然而程觐舟闻言,并未立即回应。
谢太嫔见状,便又接着说道:“懋仪自幼是你一手教导,她一直很依赖你,对你感情很深,她甚至去跟圣上求了跟你的婚事,”说罢,谢太嫔故意顿了顿,“程太傅不会不知此事吧?”
程觐舟微微扯了下嘴角:“我确实听说了此事。”
谢太嫔打量了程觐舟片刻,问:“难道,一切都只是懋仪的一厢情愿?这么些年你如何待懋仪,我也是看在眼里的。这里并无他人,程太傅不如直言,公主年轻,若是不言明,她恐怕不会明白。”
谢太嫔的目光一瞬不瞬的紧跟着程觐舟,仿佛是想从程觐舟的脸上看出自己想要看出的东西来。
程觐舟闻言,只是顿了顿,淡淡一笑:“我待公主,只如亲妹。”
谢太嫔听到这个回答,明显有些不信:“太傅此言当真?”
“我知太嫔之意,且不说公主年轻,对许多事情还不懂,即便我身为太傅,可若我与公主结为连理,势必会群臣反对。而且太后也定不会容许此事发生,定会全力反对,太后对太嫔和公主的态度,想必也不必我多说了。若是朝臣群起激昂,绝非你我可以平息的,太嫔可不似太后那般,有一个强势的母家可以依靠。届时我倒是可以独善其身,太嫔和公主,恐怕就不能了。”
谢太嫔听罢,垂眸沉思。
程觐舟说的其实并没有错。怪只怪她没有可以依靠的母家。太后那个妖妇一直都厌恶她,又忌惮程觐舟,太后又如何真的能容许程觐舟做了她的女婿?
“可是,太傅护着公主多年,也不是没有被人非议过。”谢太嫔还是不想放弃,“若是太傅真的跟公主两情相悦,以太傅的能力和手段,又何惧朝廷上那些人?”
“太嫔还不明白吗?”程觐舟说道,“我能护着公主,只有待她如同亲妹,才不会触及到别人。”
程觐舟话说的很明白了,谢太嫔无话可说。
这么些年程觐舟肯护着她们母女已经不易,要真真切切的靠牢这颗大树,确实是她妄想了。
程觐舟是什么人,她早该知道的。
谢太嫔又换上一副笑脸,“其实,我也不过是替懋仪问个清楚罢了,眼看懋仪也到了择婿的年纪,问清楚了,也好叫她想个明白。”
——
李懋仪醒来之时,已经过了午时了。
玉袖前来伺候的时候脸色苍白,眼睛也是红的,甚至连走路的时候都是一瘸一拐的。李懋仪再三询问,才知道是谢太嫔责罚的。

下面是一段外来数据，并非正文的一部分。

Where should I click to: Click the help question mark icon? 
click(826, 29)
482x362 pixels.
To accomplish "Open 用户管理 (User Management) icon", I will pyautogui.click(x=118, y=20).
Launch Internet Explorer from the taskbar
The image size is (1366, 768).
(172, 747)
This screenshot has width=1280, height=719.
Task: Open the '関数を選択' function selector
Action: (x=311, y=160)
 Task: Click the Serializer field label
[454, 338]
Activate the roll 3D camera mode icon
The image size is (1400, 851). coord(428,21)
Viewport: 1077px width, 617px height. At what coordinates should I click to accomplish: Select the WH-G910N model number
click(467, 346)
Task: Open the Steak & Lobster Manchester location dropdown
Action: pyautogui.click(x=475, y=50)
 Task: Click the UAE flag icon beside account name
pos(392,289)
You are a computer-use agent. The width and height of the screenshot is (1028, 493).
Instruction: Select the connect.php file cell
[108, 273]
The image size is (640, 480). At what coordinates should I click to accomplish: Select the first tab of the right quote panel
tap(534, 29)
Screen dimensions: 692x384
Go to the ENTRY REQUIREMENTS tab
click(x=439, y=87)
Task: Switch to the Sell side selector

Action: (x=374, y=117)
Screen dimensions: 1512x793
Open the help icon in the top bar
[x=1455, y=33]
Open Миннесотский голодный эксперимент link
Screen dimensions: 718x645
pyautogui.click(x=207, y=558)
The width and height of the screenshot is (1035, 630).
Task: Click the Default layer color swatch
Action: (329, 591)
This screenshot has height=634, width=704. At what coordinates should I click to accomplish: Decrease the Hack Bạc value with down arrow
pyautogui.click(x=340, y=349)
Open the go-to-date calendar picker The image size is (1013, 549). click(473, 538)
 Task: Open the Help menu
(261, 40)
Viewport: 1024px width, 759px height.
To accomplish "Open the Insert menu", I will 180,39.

李懋仪立马吩咐徐太医为玉袖诊治,又叫她先好生休息,疗养好之前先不必来她跟前伺候。
自从李懋仪重生知道自己先前的德行之后,便想善待宫人以改以往不得人心的局面,最首要的就是伺候在她跟前的玉袖,若是想在深宫里走下去,仅靠她一人如何能行?
相比别人,她还是宁愿先尝试取得玉袖的信任和忠诚。
李懋仪吃过汤药后身子爽利了不少,想到玉袖还伤着,便想拿些吃食亲自给玉袖送去。
不过经过游廊的时候,她便已经看到玉袖和三两宫人待在一起。
“玉袖姐姐,这整个宫也就咱们景阳宫的宫人最委屈,平日里稍微一有什么,不是被公主责罚,就是被谢太嫔责罚,我们早就不想待在这里了。只要玉袖姐姐一句话,咱们便跟了姐姐去。”
玉袖道:“你们是从哪里听来我要离开景阳宫的?”
“玉袖姐姐,可不要瞒着我们了。今早我们可看的一清二楚,也听得明明白白的,姐姐跟长宁公主……”那宫女并未说下去,而是给了玉袖一个心领神会的眼神。
玉袖垂眸,叹了口气,并未言语。
“玉袖姐姐,你还犹豫什么呀,长宁公主已经说了,只要您肯跟了她,为她效忠,那你想要什么,就是长宁公主一句话的事儿。”
玉袖垂眸,面色似有为难。不过思及以往在景阳宫的种种,心头还是不免泛上苦涩:“我何尝不知,在景阳宫的日子是如何难熬,只是……”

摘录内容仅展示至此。